Gravity Flow is one of the coolest new plugins I’ve seen in quite some time.
Invoices, purchase orders, job applications, and employee vacation requests are just a few potential applications for Gravity Flow, which makes form-centric approval, user input, and notification processes simple.
“With Gravity Flow, you use the power of Gravity Forms to design your forms, and you use Gravity Flow to design your process using easy-to-use drag-and-drop tools,” the video states. The flows created in Gravity Flow can be customized to include all sorts of user-defined paths to request stakeholder feedback, get administrative approval, or fire off a notification that a certain step in the flow has been accomplished. It can even be integrated with other notification systems like Zapier.
It’s not that common to see a WordPress plugin (especially an add-on plugin) that simultaneously targets a niche and serves it so extensively. Gravity Flow is built to extend the powerful Gravity Forms product, and it really takes it an extra mile.
I see a lot of potential for Gravity Flow for intranets and other corporate environments with lots of stakeholders and traditionally clunky, email-based workflows for the approval of common tasks.
Trying Gravity Flow
I took Gravity Flow for a spin because there is a handy demo site capability built in. For a plugin, this complex, being able to test drive it is a really great feature. Most workflow tasks can take place either in the admin or on the front end.
Creating workflows feels a lot like adding regular notifications to Gravity Forms.
Workflows have many configuration and sending options. And each step can be sorted and arranged to follow a series of steps, and can even allow for delays (like for a scholarship review period, in my example).
That’s the view for an administrator, but someone who is responsible for providing feedback or approval has a front-end view to directly interact with the workflow.
And administrators can see reports of activity for various workflows.
Development of Gravity Flow
One of the more interesting things about Gravity Flow is that Steven Henty made it. Steven actually works at Rocketgenius, the company behind Gravity Forms, and he is a developer of the main Gravity Forms product.
I talked to Steven about why this isn’t a Gravity Forms official add-on, and what it’s like working on a side project for your own company’s product.
Rocketgenius has a lot of plans and loads of really exciting stuff in the pipeline so it was a question of priorities — Rocketgenius can’t possibly do absolutely everything at the same time. For me it’s a project that’s niche enough to be an interesting and profitable side project and yet not too time-consuming so I can continue to focus 100% on my day job.
He also reiterated how important it is to him that he had his team behind him for this project.

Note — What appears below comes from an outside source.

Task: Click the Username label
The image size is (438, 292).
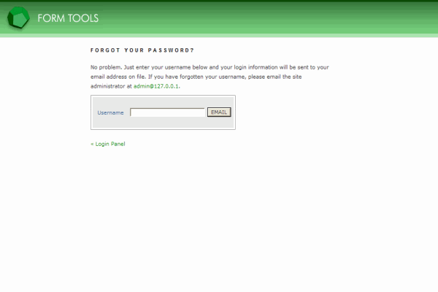Action: pos(110,112)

And Carl Hancock — co-founder of Rocketgenius — is excited about Steven’s product as well, saying “The product is awesome. It’s definitely more complex [and] business oriented, but that’s a good thing.”
Carl also shared that Steve has a background that lends itself to thinking about complex problems to solve, working on, “more enterprise stuff pre-WordPress, on a wide variety of platforms and programming languages.”

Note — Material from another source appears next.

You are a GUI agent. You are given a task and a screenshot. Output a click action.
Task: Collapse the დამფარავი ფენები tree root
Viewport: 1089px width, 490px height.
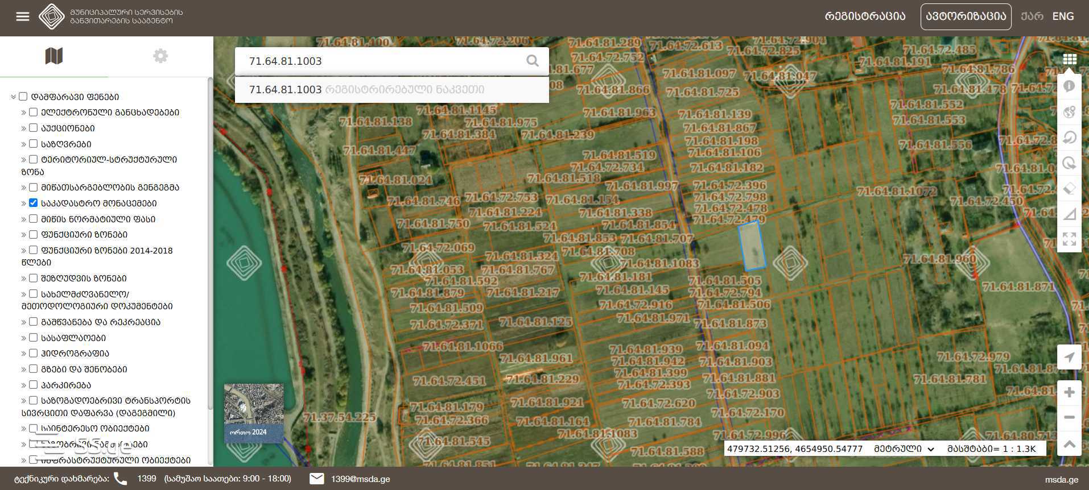[13, 97]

Steve did a great job with Gravity Flow, and I’m happy to see it out there. On his personal blog, he highlights use cases for the product, which are real-world examples based on how his first 100 beta testers are using it.
A few Rocketgenius employees have Gravity Forms-focused side projects, which I think is really cool. Another favorite of mine is David Smith’s Gravity Wiz, which adds functionality snippets, or “perks”, to Gravity Forms. The third-party ecosystem is doing well too; Gravity Plus and Gravity View are two healthy Gravity Forms-focused businesses that come to mind, and I’m sure there are many more.
The main plugin continues to dominate the WordPress forms space. Though it is commercial only, it powers hundreds of thousands of websites and has dozens of official add-ons. Carl has told me many times he doesn’t even view most other WordPress forms plugins as competition (though newer entrants like Ninja Forms are doing quite well for themselves), as Gravity Forms aims to take market share away from complex hosted solutions like Wufoo, rather than gobble up the much larger but less demanding market that just wants simple contact forms.
If you want to keep up with Gravity Flow, check out the website. And the project is on Github as well, as Steve is billing for support and automatic upgrades, which start at €87 (around $100) per year.